◆ Supplied text ◆
▼

SHIRLEY — It’s an issue that’s been weighing on town leaders’ minds for at least 10 years.
Shirley’s sewer pipes are aging, and the fix is costly, estimated at $2 million, which is nearly four times the town’s entire 2017 budget of $530,000.
Cracks in pipe joints in the sewer system allow rainwater to seep into the wastewater pipes, which then taxes the town’s lagoon-style wastewater treatment plant.
Now, the Shirley Town Council is pursuing a $2 million improvement project to repair sewer pipes and upgrade the wastewater treatment plant.
Town officials plan to seek a $1.5 million Indiana State Revolving Fund loan and a $550,000 Indiana Office of Community and Rural Affairs grant to fund the improvements.
The Shirley Town Council on Saturday held a public hearing regarding its application for the loan.
The plan must be approved by the state before the improvements can move forward.
Town officials will be notified in October if they have been selected for the $550,000 OCRA grant.
Construction is expected to begin in spring 2018, said council president Dennis Denney.
The improvement project is dependent upon receiving the grant and loan funding, Denney said.
The $1.5 million low-interest loan, paid over 20 years, will increase Shirley households’ wastewater bills, but officials won’t know by how much until the town completes a rate study, officials said.

▲

◆ Available data ◆
▼

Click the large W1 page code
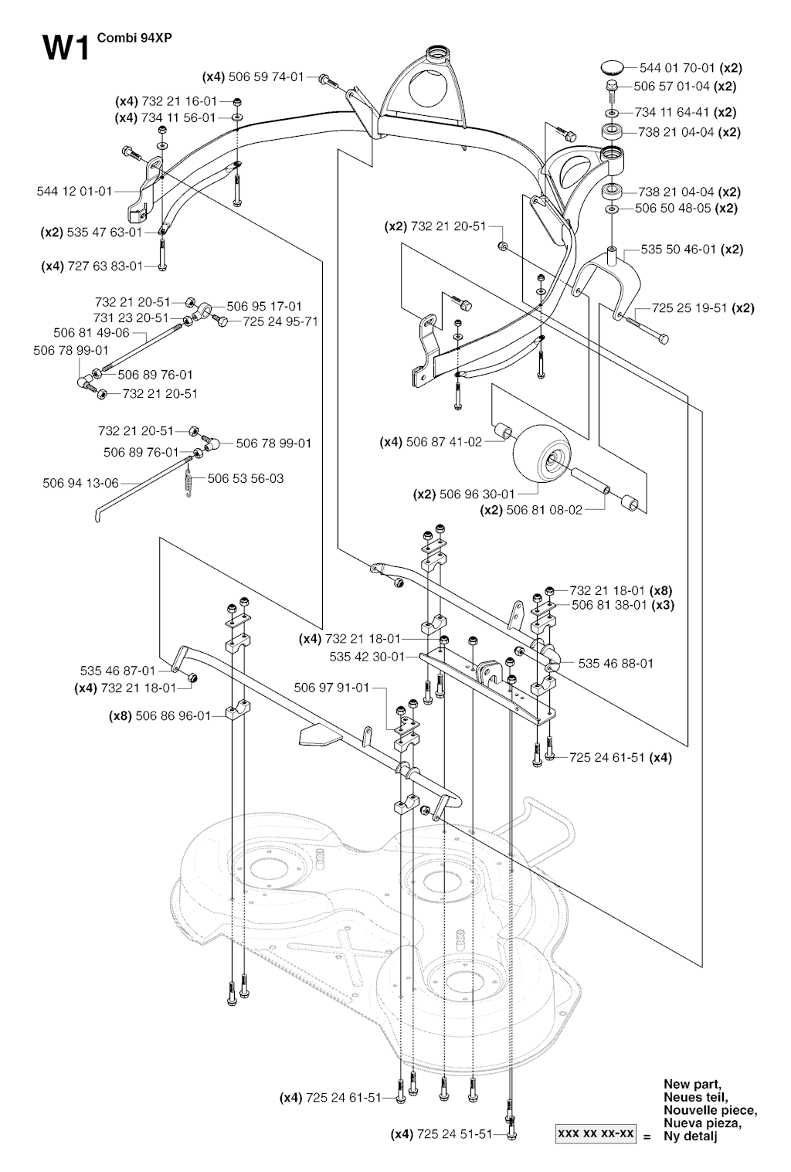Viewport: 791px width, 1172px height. [67, 48]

▲

◆ Task brief ◆
Continue the article on Shirley's sewer and wastewater plant project from its last sentence.

◆ Answer to this exercise ◆
A second public hearing will be held at 8:30 a.m. July 1 for residents to address the council with questions or concerns.
Plans to repair the system come after the Indiana Department of Environmental Management last year issued a warning saying Shirley’s wastewater treatment facilities were at risk of dumping raw sewage into the area if the system’s dilapidated pipes, which were installed in the 1960s, weren’t repaired. The department also prohibited the town from connecting any additional households to the sewer system.
The proposed project will repair about 10,000 feet of sewer pipe with a process called curing in place, in which a lining is inserted into the pipe and cured with resin to eliminate leaks, said Lou Savka, engineer with Triad Associates, Inc., which prepared the project plans.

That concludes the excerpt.